▶ SOURCE EXTRACT
----------

I have begun trying to improve my writing, and now think a lot more about what I’m saying…I do still, however, find myself struggling to form my own voice when writing, as I think a lot of it is either inconsistent, suspiciously reminiscent of other writers, or just poorly done. I hope to work on all of this next semester.

How I grew as a thinker…

Topics like genocide and human dignity really made me think differently. For example, the book Night put me in Elie Wiesel’s shoes (or feet, I guess). It’s different from textbooks or documentaries, as reading allows you to paint your own picture and experience similar feelings.

I think more, and more often. Before I would think without purpose when I read something. However this class has forced me to put my thoughts on paper and this made me think harder and deeper into things that I would usually never care about. I learned how to compose my thoughts…and create things that are comprehensible to others. I would ask more questions …that would stimulate me and my brain much more powerfully. Before I would…think a thought then let it drift away. Now my thoughts and facts remain with me, and I can say what I always meant to say.

In “Justice in an Unjust World,” the author talks about how God cares and suffers with us. How he never grows numb to the world as most do…. Paul [Rusesabagina—the movie Hotel Rwanda and his autobiography An Ordinary Man] was like that. He never grew numb to others’ suffering and saw it all in black and white, clear as crystal, that when so many people are being hurt, or when anyone is being hurt for that matter, that as a human being, possessing human dignity, it is your duty to help. People like him have also changed my way of thinking because I was beginning to grow numb to the suffering myself. Like when that shooting happened at the night club in Florida. I walked into the living room the next morning, saw it on the news, and said, “Really? Again?” Not in a concerned way, just a kind of, oh, the cat missed the litter box AGAIN kind of way. Now, I don’t think that would be my reaction. I was getting so used to hearing bad things that I didn’t really care any more. Is that how people felt about the reports of the Rwandan genocide? Now, because of reading all of these accounts, I am on permanent wake-up call. As a thinker I have become more aware of other people, their needs, and the world around me in general.

----------

▶ LISTED RECORDS
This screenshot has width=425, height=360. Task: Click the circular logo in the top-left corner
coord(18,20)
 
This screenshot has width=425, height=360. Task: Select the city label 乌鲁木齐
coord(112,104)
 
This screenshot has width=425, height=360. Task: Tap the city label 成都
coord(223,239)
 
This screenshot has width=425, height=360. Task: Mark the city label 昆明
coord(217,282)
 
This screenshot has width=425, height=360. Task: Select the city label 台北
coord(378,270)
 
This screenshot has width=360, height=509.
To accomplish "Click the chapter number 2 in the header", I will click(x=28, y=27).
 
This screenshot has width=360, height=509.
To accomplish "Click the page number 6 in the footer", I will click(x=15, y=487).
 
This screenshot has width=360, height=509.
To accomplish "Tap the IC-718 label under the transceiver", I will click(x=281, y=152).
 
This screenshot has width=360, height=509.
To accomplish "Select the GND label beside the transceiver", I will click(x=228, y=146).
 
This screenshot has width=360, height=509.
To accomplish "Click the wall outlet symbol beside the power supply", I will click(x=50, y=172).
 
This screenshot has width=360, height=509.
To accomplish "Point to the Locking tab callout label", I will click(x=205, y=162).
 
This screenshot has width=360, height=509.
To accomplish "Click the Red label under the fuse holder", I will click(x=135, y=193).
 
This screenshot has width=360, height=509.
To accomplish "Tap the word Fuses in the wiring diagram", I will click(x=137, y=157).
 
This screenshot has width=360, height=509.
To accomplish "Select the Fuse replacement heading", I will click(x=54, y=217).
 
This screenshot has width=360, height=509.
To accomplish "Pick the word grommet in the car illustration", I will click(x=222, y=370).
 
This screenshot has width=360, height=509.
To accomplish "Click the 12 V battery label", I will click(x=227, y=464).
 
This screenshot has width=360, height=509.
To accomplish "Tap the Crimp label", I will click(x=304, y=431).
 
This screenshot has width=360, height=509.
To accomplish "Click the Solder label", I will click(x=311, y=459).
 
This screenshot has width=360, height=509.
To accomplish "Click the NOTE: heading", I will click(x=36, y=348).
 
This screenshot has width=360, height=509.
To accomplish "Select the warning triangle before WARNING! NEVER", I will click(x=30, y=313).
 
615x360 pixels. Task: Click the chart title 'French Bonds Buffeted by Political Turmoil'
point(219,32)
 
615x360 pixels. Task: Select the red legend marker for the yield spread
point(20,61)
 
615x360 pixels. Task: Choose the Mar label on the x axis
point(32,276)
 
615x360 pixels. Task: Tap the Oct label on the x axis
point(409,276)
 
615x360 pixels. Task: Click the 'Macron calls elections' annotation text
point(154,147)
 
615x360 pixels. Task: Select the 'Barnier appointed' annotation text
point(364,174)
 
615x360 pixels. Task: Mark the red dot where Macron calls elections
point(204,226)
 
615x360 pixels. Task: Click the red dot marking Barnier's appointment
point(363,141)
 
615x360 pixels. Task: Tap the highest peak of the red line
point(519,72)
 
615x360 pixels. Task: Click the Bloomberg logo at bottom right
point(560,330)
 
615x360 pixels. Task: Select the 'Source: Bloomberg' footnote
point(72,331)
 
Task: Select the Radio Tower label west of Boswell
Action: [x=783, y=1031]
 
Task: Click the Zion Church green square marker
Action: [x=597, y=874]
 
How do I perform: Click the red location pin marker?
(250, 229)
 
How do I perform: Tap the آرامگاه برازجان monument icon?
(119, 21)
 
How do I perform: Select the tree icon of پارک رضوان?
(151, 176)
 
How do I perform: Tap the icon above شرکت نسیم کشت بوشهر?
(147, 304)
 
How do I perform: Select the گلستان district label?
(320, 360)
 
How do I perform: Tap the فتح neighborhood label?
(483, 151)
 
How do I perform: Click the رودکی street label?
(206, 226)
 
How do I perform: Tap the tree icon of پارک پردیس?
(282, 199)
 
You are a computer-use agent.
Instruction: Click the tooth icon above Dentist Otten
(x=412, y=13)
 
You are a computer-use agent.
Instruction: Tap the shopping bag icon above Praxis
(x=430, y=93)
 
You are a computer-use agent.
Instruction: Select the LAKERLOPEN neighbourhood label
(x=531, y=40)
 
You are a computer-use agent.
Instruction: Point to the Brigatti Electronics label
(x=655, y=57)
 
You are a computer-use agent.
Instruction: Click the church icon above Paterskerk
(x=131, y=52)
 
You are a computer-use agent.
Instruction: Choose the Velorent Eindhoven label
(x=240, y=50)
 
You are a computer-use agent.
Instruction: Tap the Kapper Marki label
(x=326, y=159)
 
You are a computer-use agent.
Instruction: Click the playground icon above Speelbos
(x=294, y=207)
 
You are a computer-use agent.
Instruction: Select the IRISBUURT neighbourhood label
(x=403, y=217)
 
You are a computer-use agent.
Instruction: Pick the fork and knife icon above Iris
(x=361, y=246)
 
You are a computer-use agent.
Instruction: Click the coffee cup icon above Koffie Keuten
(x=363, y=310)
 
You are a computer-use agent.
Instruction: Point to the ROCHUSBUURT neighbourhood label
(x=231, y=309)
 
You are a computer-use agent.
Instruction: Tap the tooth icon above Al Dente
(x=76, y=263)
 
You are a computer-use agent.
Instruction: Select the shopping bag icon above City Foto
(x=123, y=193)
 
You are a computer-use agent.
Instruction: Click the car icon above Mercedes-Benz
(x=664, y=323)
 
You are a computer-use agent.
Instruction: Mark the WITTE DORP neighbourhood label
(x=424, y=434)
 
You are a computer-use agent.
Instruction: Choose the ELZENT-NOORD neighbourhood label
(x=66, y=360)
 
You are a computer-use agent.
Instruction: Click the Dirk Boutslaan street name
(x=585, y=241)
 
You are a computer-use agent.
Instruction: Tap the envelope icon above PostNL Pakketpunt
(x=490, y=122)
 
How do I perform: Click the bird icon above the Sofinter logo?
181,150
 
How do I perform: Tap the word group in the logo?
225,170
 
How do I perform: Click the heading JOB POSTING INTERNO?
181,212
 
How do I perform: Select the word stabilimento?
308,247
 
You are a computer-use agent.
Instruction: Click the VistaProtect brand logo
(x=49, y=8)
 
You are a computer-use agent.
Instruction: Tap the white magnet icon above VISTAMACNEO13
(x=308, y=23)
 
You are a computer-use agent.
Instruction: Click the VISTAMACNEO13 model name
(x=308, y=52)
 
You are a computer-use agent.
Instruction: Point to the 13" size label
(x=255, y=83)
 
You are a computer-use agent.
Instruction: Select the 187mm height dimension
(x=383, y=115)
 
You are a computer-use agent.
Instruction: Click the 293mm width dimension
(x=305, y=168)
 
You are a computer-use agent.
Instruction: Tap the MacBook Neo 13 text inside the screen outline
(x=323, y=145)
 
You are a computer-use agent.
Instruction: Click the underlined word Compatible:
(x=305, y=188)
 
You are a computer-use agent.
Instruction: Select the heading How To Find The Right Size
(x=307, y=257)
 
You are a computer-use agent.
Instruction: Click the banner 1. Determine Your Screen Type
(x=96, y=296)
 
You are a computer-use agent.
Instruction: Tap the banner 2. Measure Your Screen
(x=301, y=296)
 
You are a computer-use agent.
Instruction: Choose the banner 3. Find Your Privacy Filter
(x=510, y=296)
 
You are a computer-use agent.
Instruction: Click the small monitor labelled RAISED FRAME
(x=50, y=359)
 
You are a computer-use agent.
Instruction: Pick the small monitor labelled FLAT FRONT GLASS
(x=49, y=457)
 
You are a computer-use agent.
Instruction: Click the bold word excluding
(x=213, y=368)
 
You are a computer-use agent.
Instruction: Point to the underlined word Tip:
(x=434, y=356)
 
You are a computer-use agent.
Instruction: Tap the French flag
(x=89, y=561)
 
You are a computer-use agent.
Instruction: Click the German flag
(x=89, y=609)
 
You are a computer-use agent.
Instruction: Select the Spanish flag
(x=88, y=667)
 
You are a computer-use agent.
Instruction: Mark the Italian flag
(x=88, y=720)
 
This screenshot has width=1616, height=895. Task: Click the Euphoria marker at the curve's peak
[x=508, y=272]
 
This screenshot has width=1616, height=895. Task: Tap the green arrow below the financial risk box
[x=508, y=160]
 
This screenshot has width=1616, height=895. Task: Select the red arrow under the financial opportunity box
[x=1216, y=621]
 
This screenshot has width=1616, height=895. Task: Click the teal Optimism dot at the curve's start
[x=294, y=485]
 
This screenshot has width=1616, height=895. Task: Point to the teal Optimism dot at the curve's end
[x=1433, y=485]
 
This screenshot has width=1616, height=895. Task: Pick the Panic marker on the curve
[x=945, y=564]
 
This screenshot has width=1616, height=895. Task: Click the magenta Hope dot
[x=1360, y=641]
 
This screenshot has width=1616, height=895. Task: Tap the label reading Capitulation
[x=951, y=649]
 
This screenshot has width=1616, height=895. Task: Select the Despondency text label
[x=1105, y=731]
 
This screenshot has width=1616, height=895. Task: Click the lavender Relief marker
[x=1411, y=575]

----------

▶ WHAT YOU SHOULD DO
Write out the entire reflection on growing as a writer and thinker, word for word. The items are unrelated to the reflection on growing as a writer and thinker.

▶ THE COMPLETED TASK
I have begun trying to improve my writing, and now think a lot more about what I’m saying…I do still, however, find myself struggling to form my own voice when writing, as I think a lot of it is either inconsistent, suspiciously reminiscent of other writers, or just poorly done. I hope to work on all of this next semester.

How I grew as a thinker…

Topics like genocide and human dignity really made me think differently. For example, the book Night put me in Elie Wiesel’s shoes (or feet, I guess). It’s different from textbooks or documentaries, as reading allows you to paint your own picture and experience similar feelings.

I think more, and more often. Before I would think without purpose when I read something. However this class has forced me to put my thoughts on paper and this made me think harder and deeper into things that I would usually never care about. I learned how to compose my thoughts…and create things that are comprehensible to others. I would ask more questions …that would stimulate me and my brain much more powerfully. Before I would…think a thought then let it drift away. Now my thoughts and facts remain with me, and I can say what I always meant to say.

In “Justice in an Unjust World,” the author talks about how God cares and suffers with us. How he never grows numb to the world as most do…. Paul [Rusesabagina—the movie Hotel Rwanda and his autobiography An Ordinary Man] was like that. He never grew numb to others’ suffering and saw it all in black and white, clear as crystal, that when so many people are being hurt, or when anyone is being hurt for that matter, that as a human being, possessing human dignity, it is your duty to help. People like him have also changed my way of thinking because I was beginning to grow numb to the suffering myself. Like when that shooting happened at the night club in Florida. I walked into the living room the next morning, saw it on the news, and said, “Really? Again?” Not in a concerned way, just a kind of, oh, the cat missed the litter box AGAIN kind of way. Now, I don’t think that would be my reaction. I was getting so used to hearing bad things that I didn’t really care any more. Is that how people felt about the reports of the Rwandan genocide? Now, because of reading all of these accounts, I am on permanent wake-up call. As a thinker I have become more aware of other people, their needs, and the world around me in general.